▶ **Exercise**
The records below are to be set down again exactly, with the pictures left out.

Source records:

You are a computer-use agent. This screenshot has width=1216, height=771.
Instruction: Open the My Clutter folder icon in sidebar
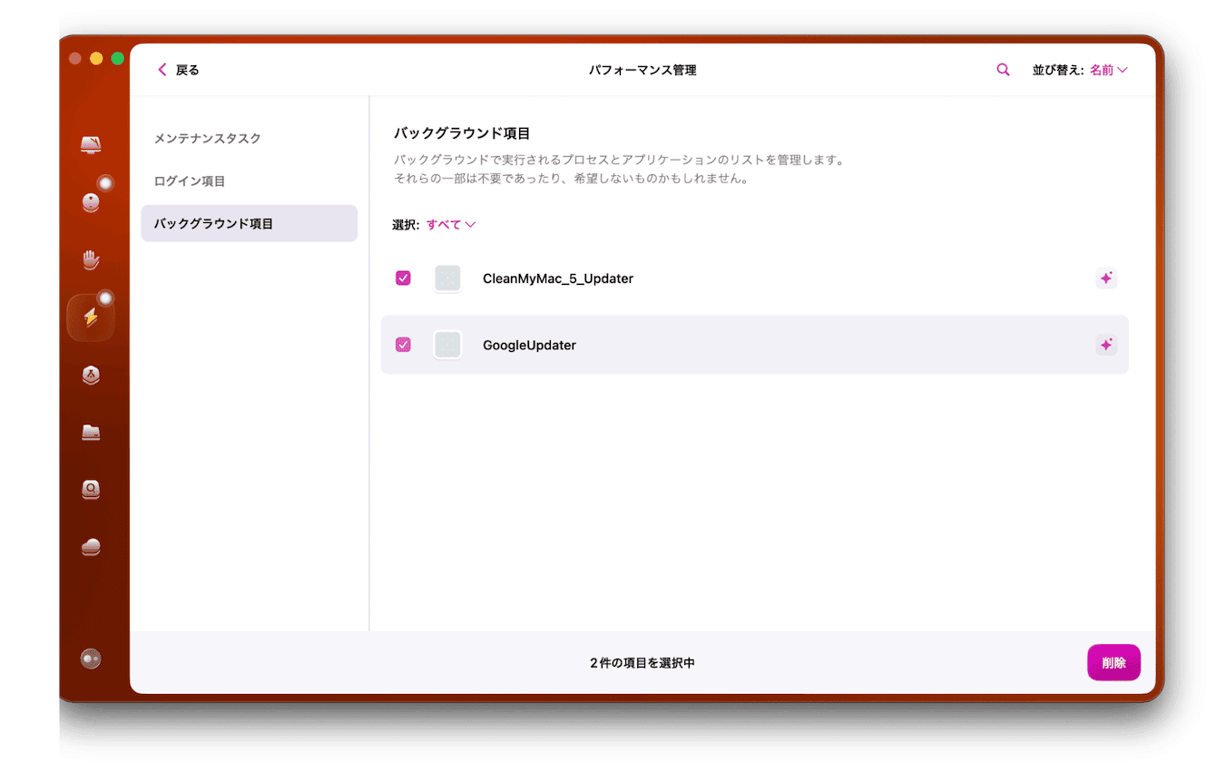point(90,432)
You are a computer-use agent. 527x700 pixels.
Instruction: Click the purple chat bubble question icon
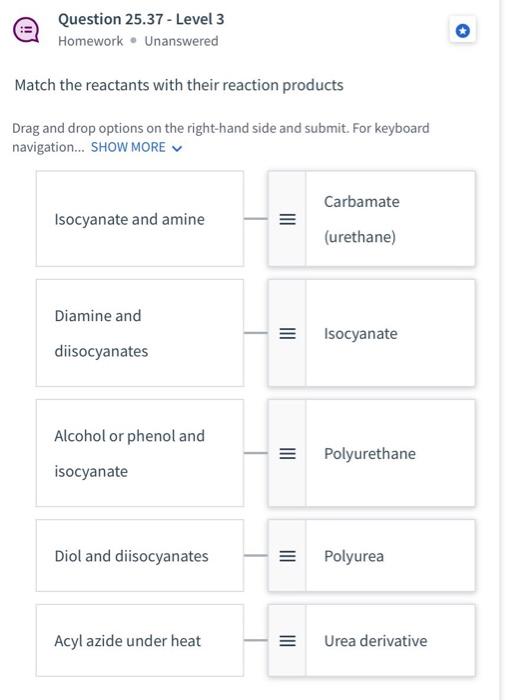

▶ **Answer to this problem**
You are a computer-use agent. This screenshot has width=1216, height=771.
Instruction: Open the My Clutter folder icon in sidebar
point(90,432)
You are a computer-use agent. 527x700 pixels.
Instruction: Click the purple chat bubble question icon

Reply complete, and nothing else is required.